E.   The  Petition  Clause Like the Assembly Clause, the Petition Clause has not been the source of robust rights under the First Amendment. However, in Borough of Duryea v. Guarnieri, 564 U.S. ___ (2011), the Court held that the Petition Clause and the Speech Clause are not necessarily coextensive. In that case, a public employee brought a First Amendment claim that he had been terminated in retaliation for filing a grievance, i.e., a “petition.” The Court held, however, that the Petition Clause should be interpreted in this case as coextensive with Speech Clause doctrine which would require the employee to be speaking about a matter of public concern.

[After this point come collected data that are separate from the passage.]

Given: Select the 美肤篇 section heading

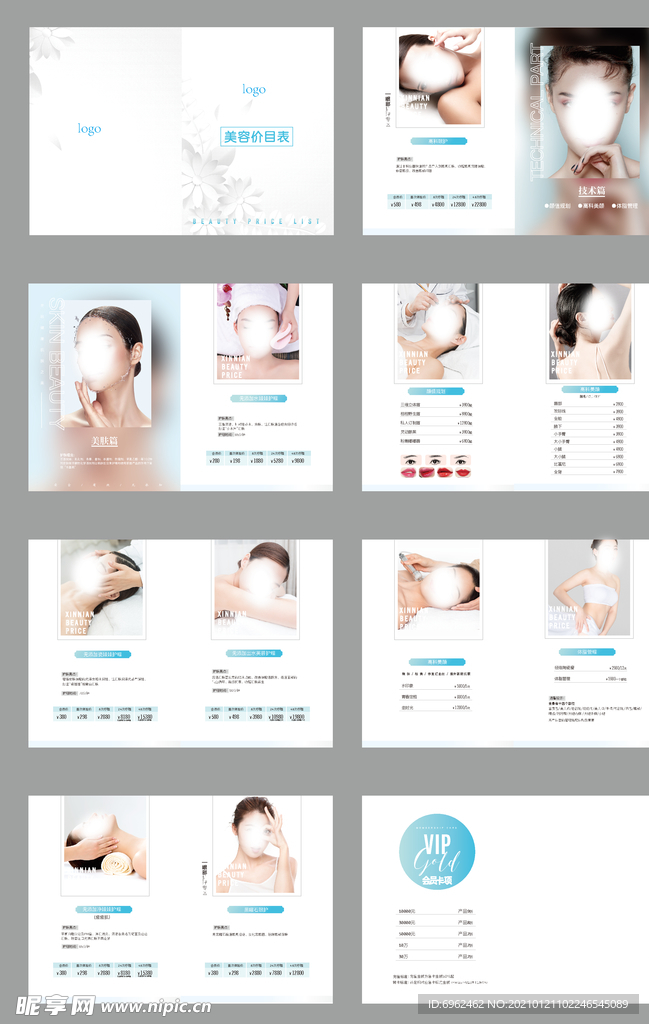Looking at the screenshot, I should 104,440.
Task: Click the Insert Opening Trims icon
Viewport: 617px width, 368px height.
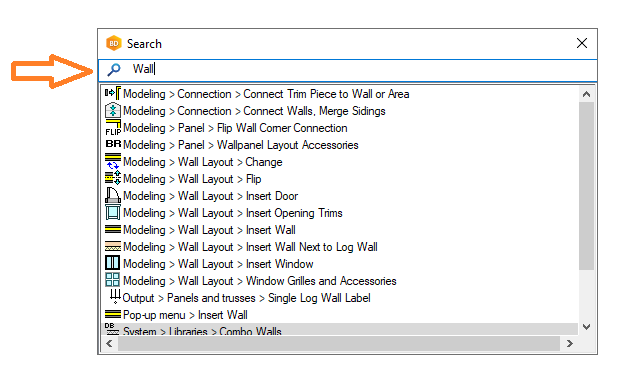Action: click(x=113, y=212)
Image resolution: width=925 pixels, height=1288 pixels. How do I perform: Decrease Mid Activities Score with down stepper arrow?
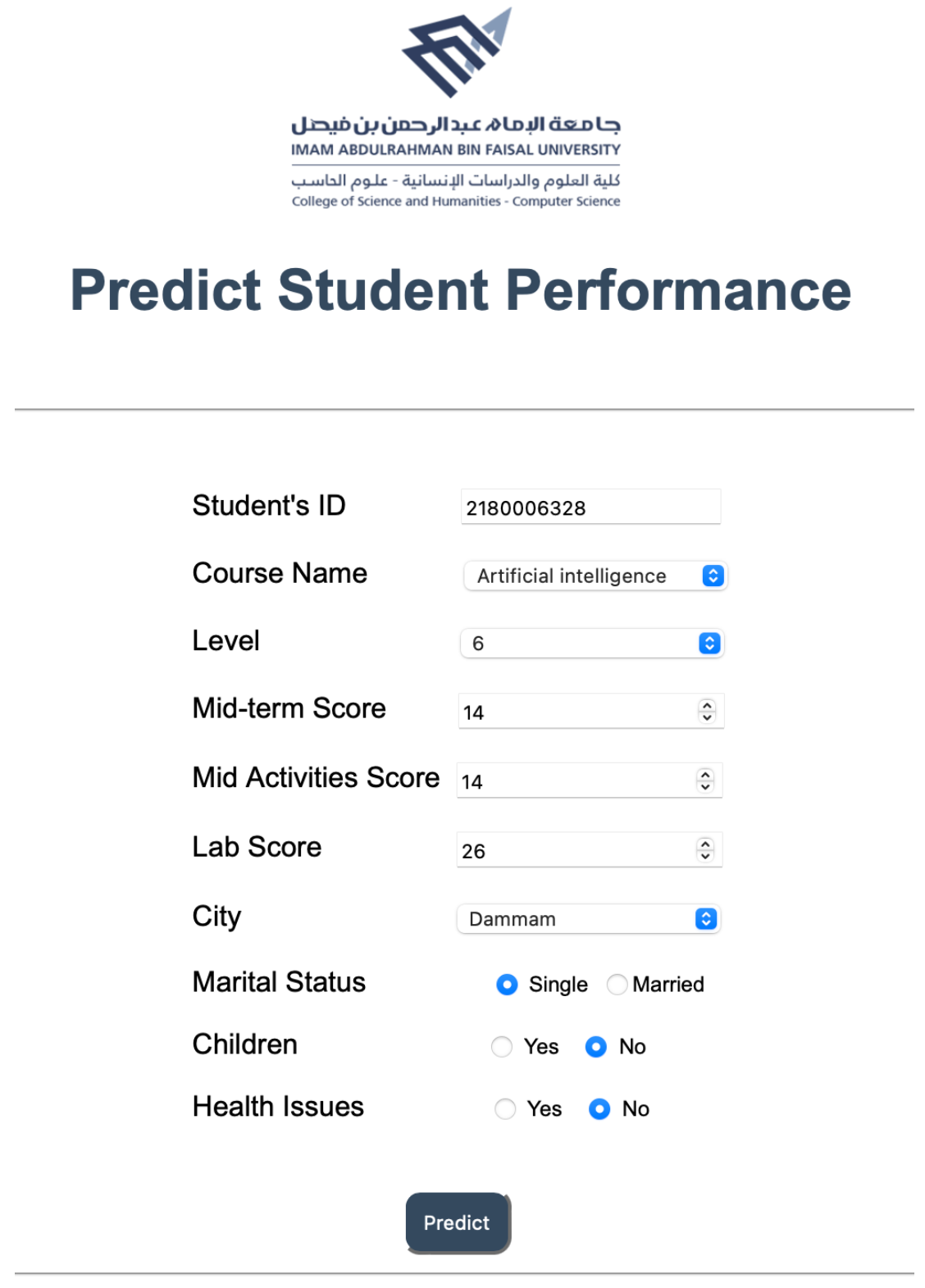coord(705,787)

F.   Association:  The  “Missing”  Clause   Note that the text of the First Amendment does not contain the word “association” although it is often thought to include it. This right, grounded in the Speech Clause, is often said to begin with the Court’s decision in NAACP v. Alabama ex rel. Patterson, 357 U.S. 449 (1958). In addition to the right to anonymity in belonging to an organization as in NAACP, other associational First Amendment rights include the ability of organizations to determine their membership in light of anti-discrimination laws.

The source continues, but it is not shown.